Now in the case of China, what we’ve seen is excuses made and justifications acknowledged and indeed financial or economic support even enabled. And those things are completely unacceptable. The excuses made or justifications acknowledged in terms of suggesting somehow that there were some legitimate territorial claims or that there were legitimate military concerns that Russia could have against Ukraine are completely unacceptable.

Andrew Clennell: Just briefly, Mr Birmingham, you look at all this and you look at how exposed Australia is. Say, with China and the region, you see the potential for our self-reliance within an alliance arrangement we’ve had for decades fall over. Is Australia exposed because we don’t have our own nuclear deterrent?

Simon Birmingham: No, Andrew. We have very strong and powerful alliances. And of course, what we have done as a Government is to restore defence expenditure. I spoke before about how the world has changed so significantly in the space of just a few years in terms of changes in Europe, changes in relation to China in our region, changes in relation to Afghanistan and Islamic extremism threats, all of these different things.

It was back in 2013 that our Government made a commitment to restore defence expenditure from what had been driven down to its lowest level since 1938 by the Labor government, and restore that to at least two per cent of GDP.

Andrew Clennell: And just on that, will we see extra defence spending then in the budget? Will there be an increase?

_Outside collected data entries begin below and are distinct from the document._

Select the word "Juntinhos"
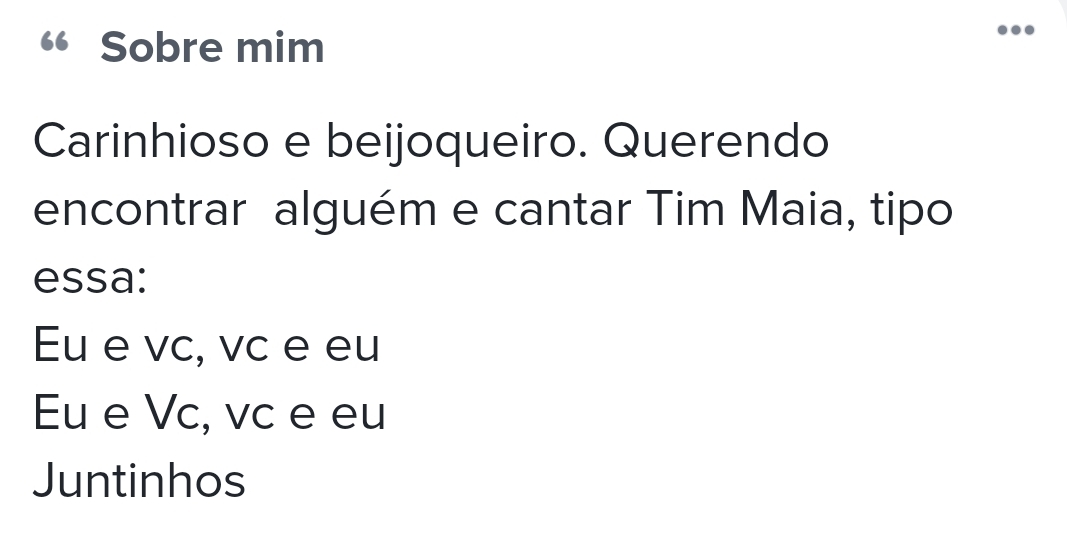This screenshot has width=1067, height=545. [139, 481]
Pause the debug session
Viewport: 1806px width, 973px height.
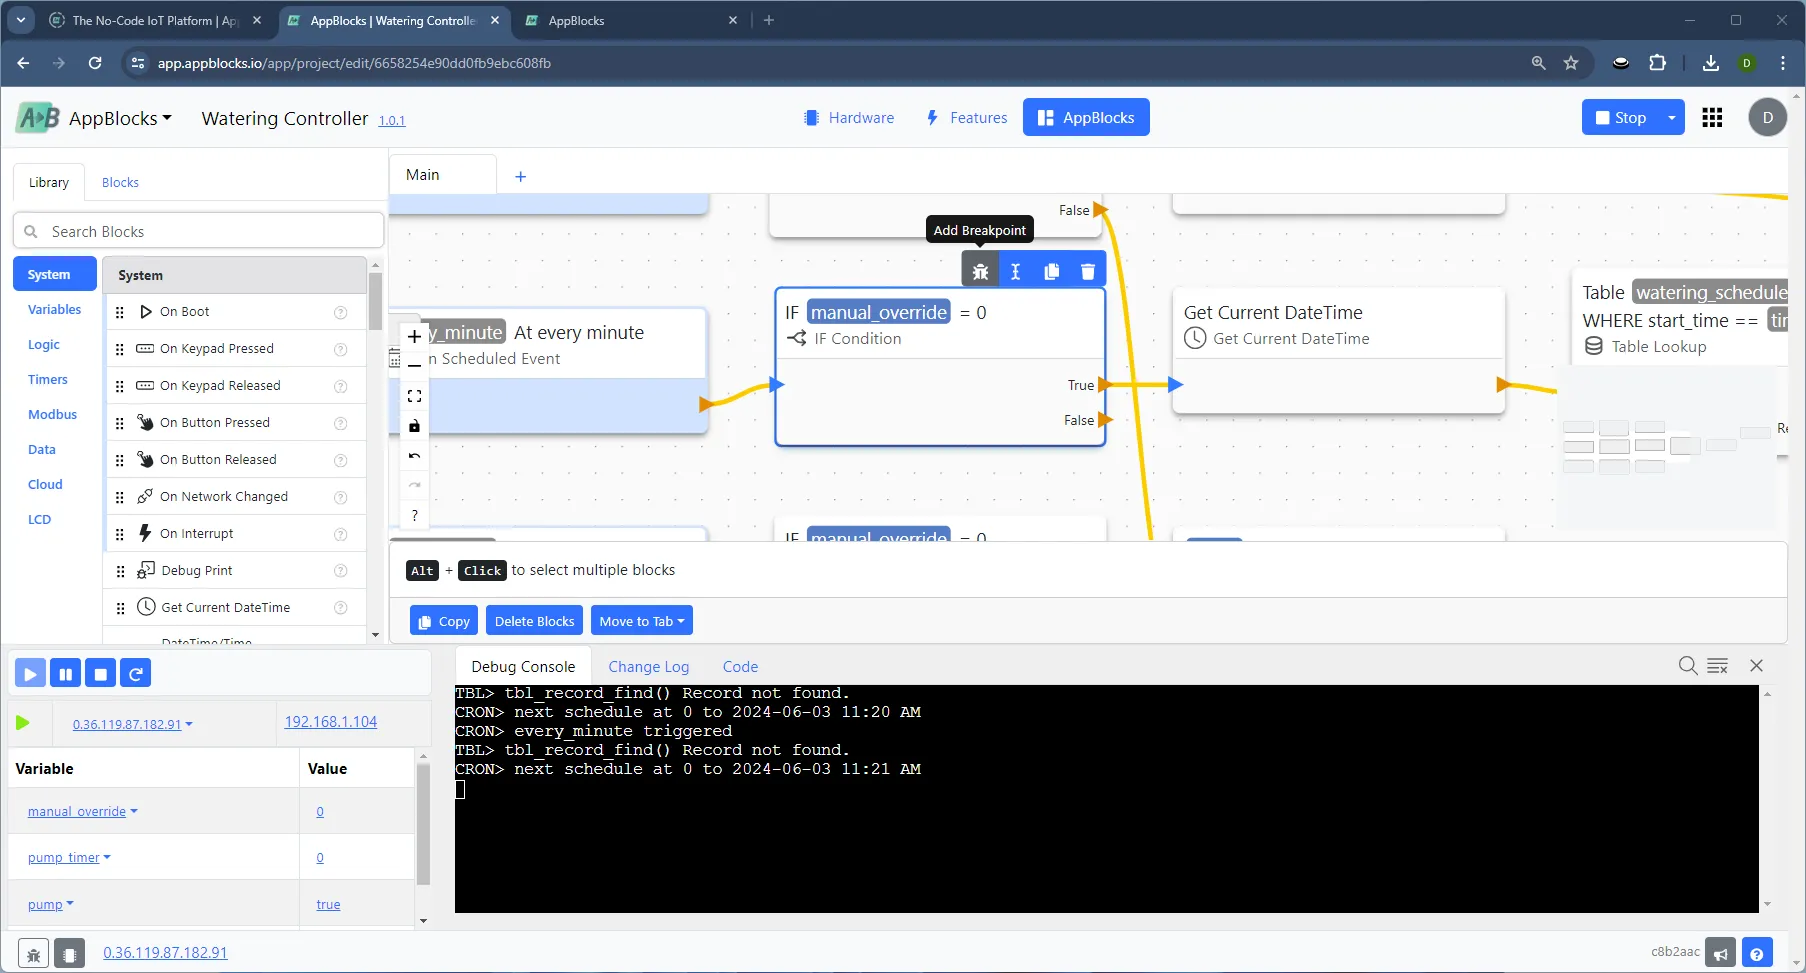pos(65,674)
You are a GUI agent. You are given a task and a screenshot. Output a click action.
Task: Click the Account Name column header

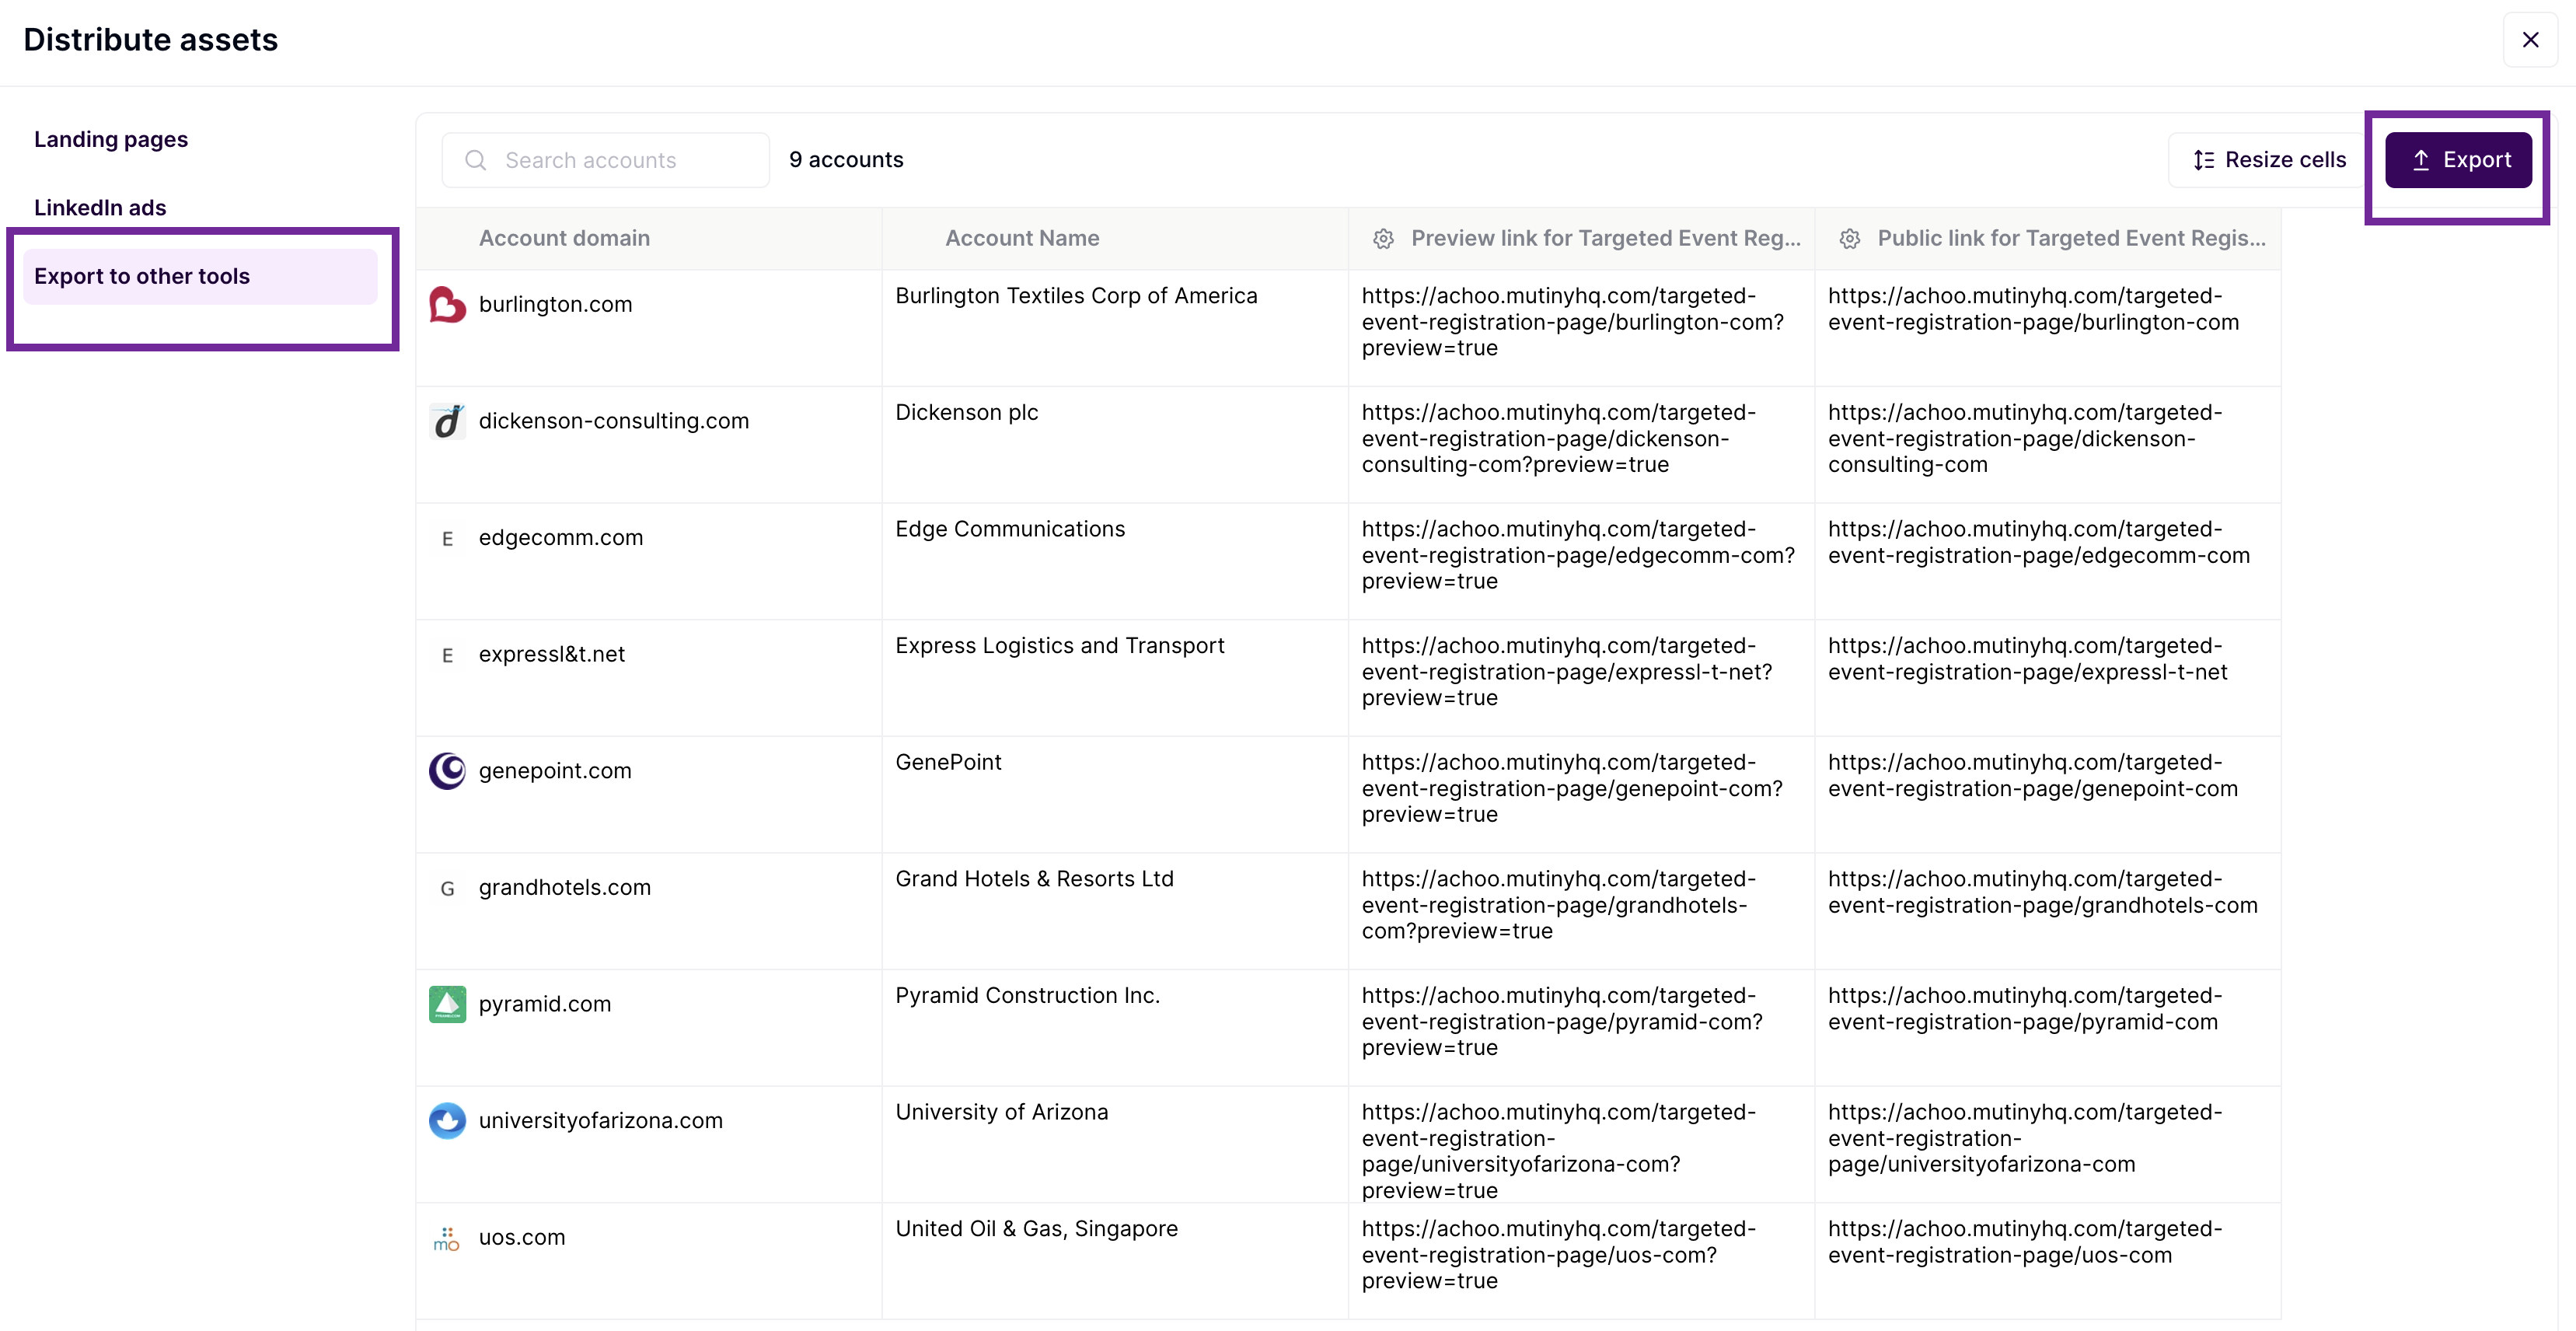click(x=1022, y=239)
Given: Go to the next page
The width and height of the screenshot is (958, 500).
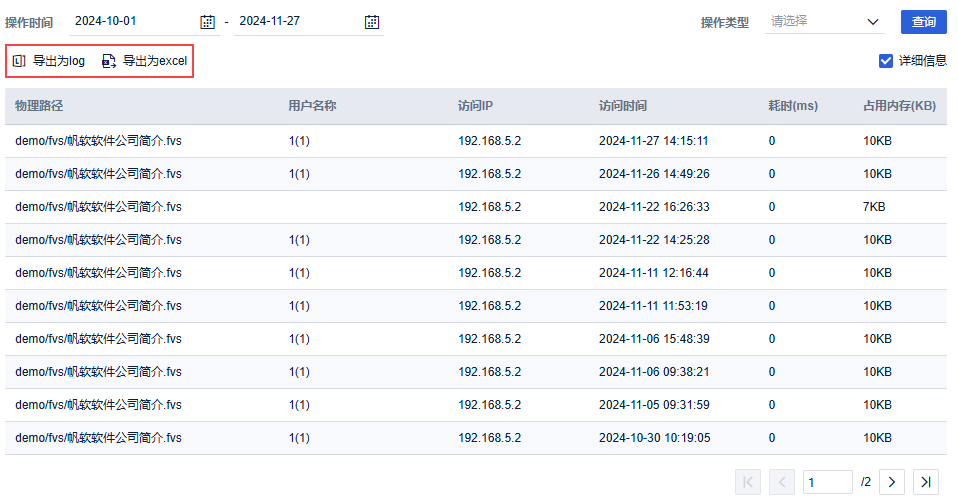Looking at the screenshot, I should pos(891,482).
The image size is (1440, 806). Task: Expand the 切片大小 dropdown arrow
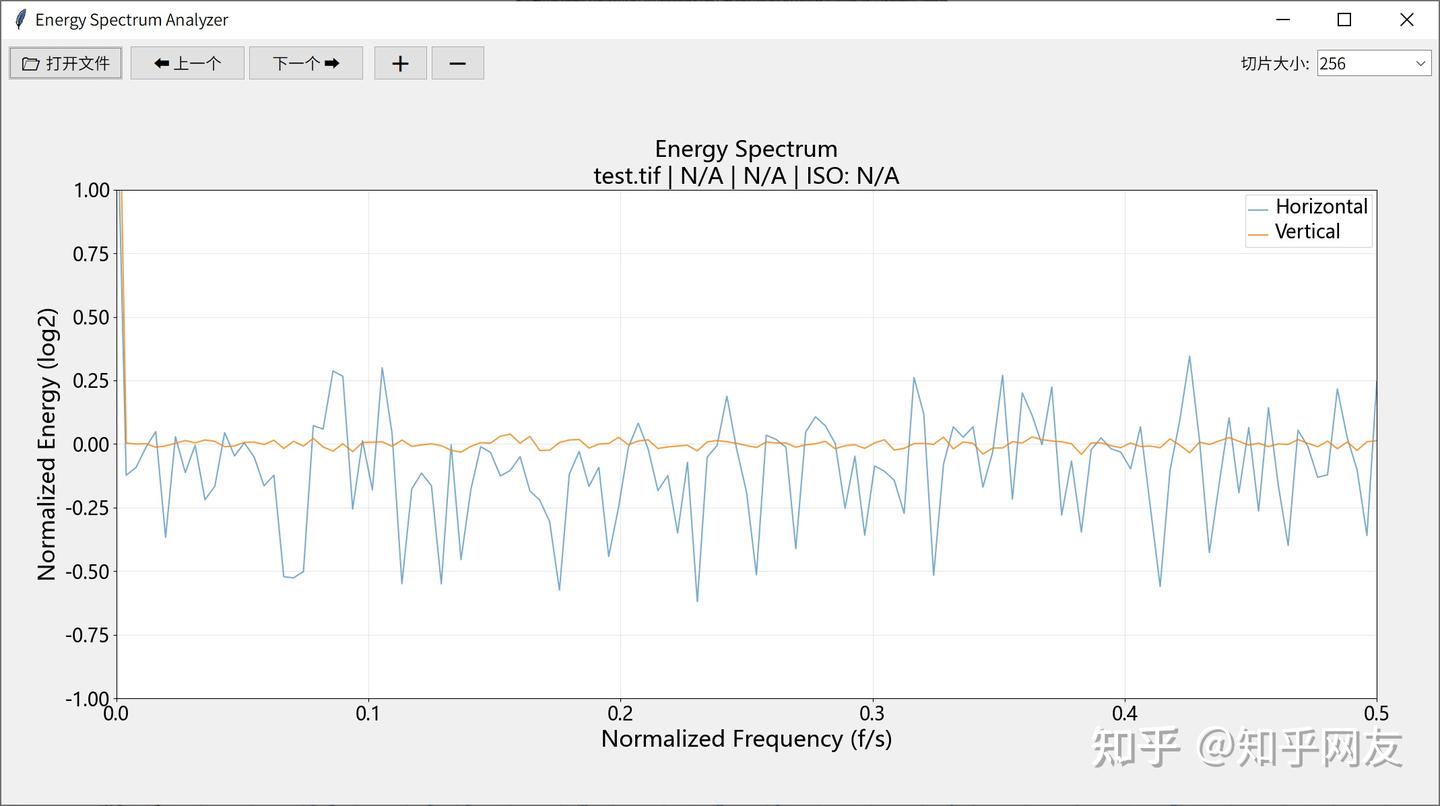point(1421,63)
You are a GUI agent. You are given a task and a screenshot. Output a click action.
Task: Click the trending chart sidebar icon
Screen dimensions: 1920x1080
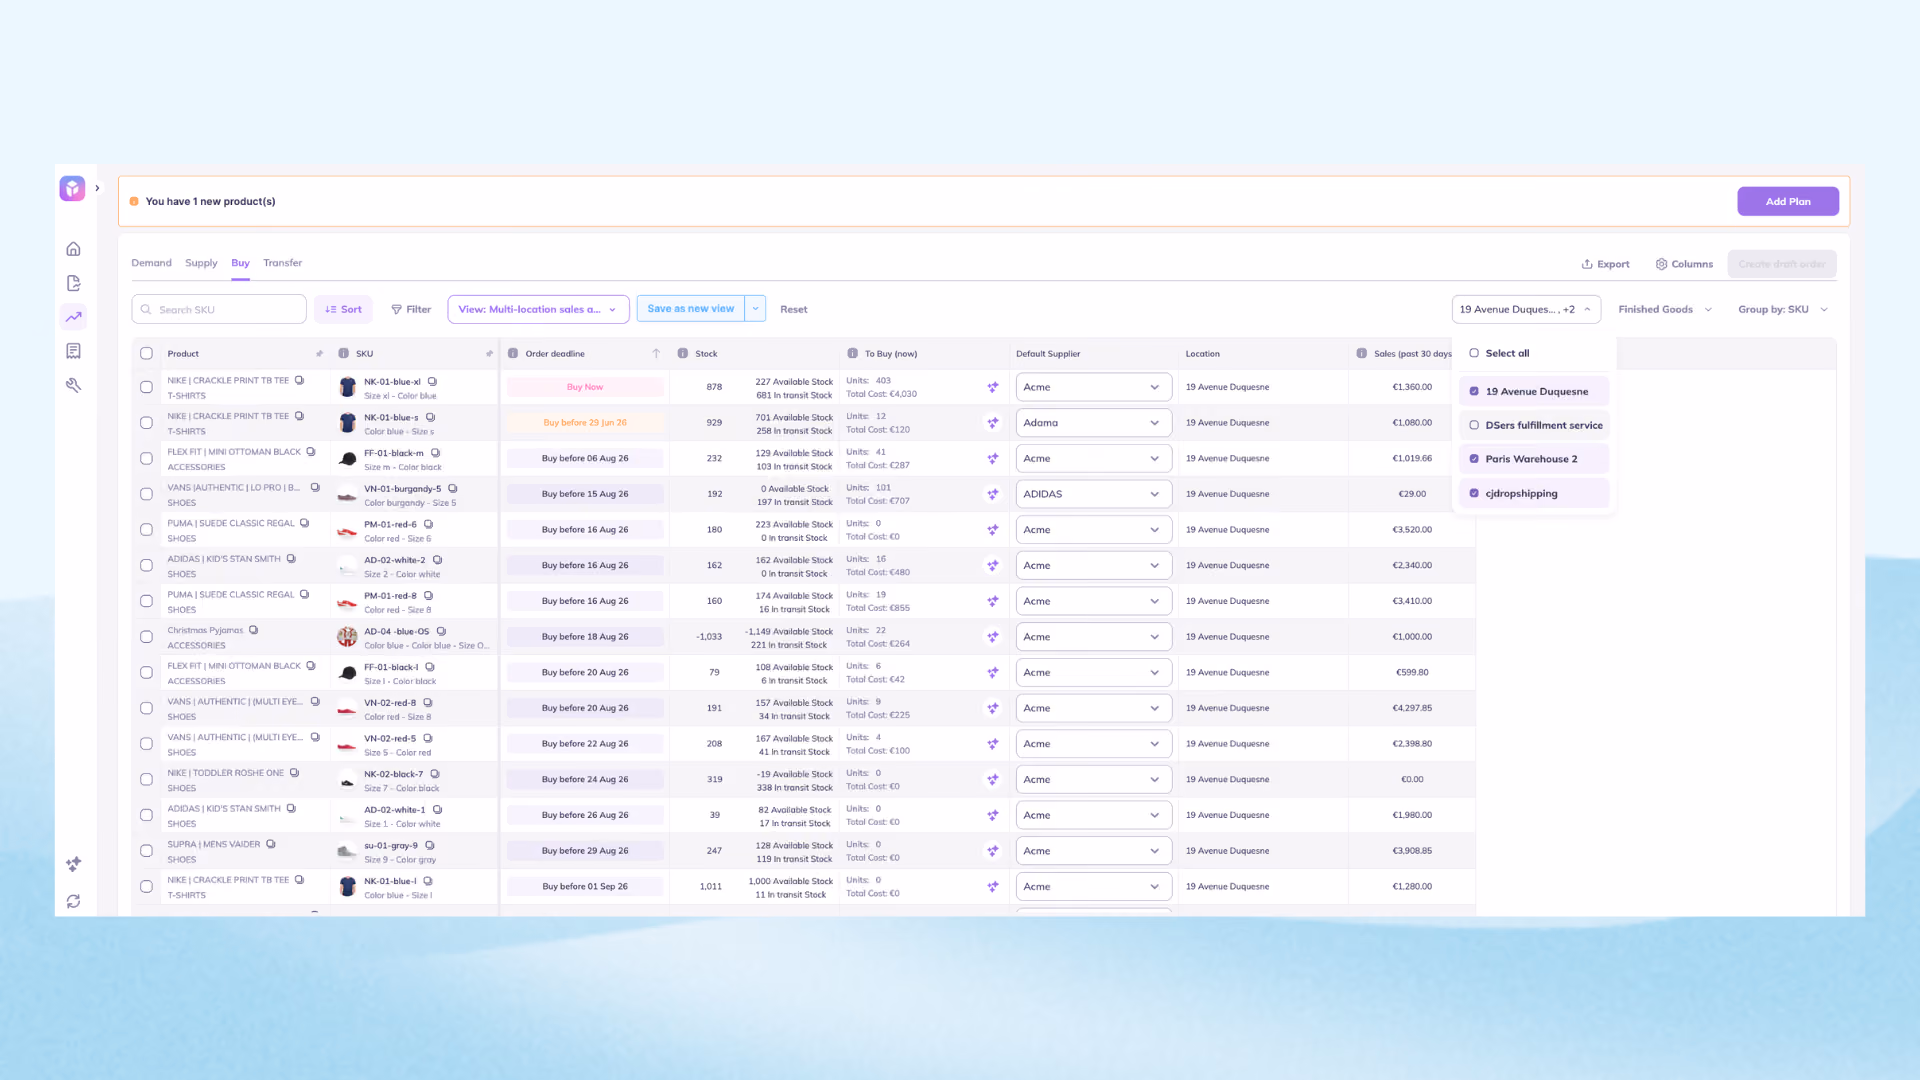(73, 317)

Simon Birmingham: Yes, there will be, because we have been putting in place increases in defence expenditure each and every year that we’ve been in office. We’ve projected out increases in defence expenditure too. We did that to make sure that Australia could not just have the best abilities as a relatively small nation in population terms to defend ourselves, but also could have a credible position with our allies and partners. And that is the fundamental thing that our increased defence expenditure..

Andrew Clennell: Sure, and Mr Birmingham.

Simon Birmingham: No, this is a very important point.

Andrew Clennell: Okay, we’re nearly out of time though.

Simon Birmingham: AUKUS would not have been possible, had our government not increased the defence expenditure to what it is today. We would not have been a credible enough partner to enter into those deeper military ties with the US and UK without that increase in defence expenditure.

Andrew Clennell: Sure. And just quickly, just one sentence, please, if you can, a reaction to the Queensland flood situation?

Simon Birmingham: Terribly difficult times in Queensland. The Prime Minister and Minister McKenzie, as Minister for Emergency Management, have activated all the different levers to provide assistance to communities there.

And we will be standing, of course, with Queenslanders and working as closely as we can with the Queensland Government and local governments to provide whatever they need to get through those tragic flooding situations.

Andrew Clennell: Mr Birmingham, thanks so much for your time.

Simon Birmingham: Thank you. My pleasure.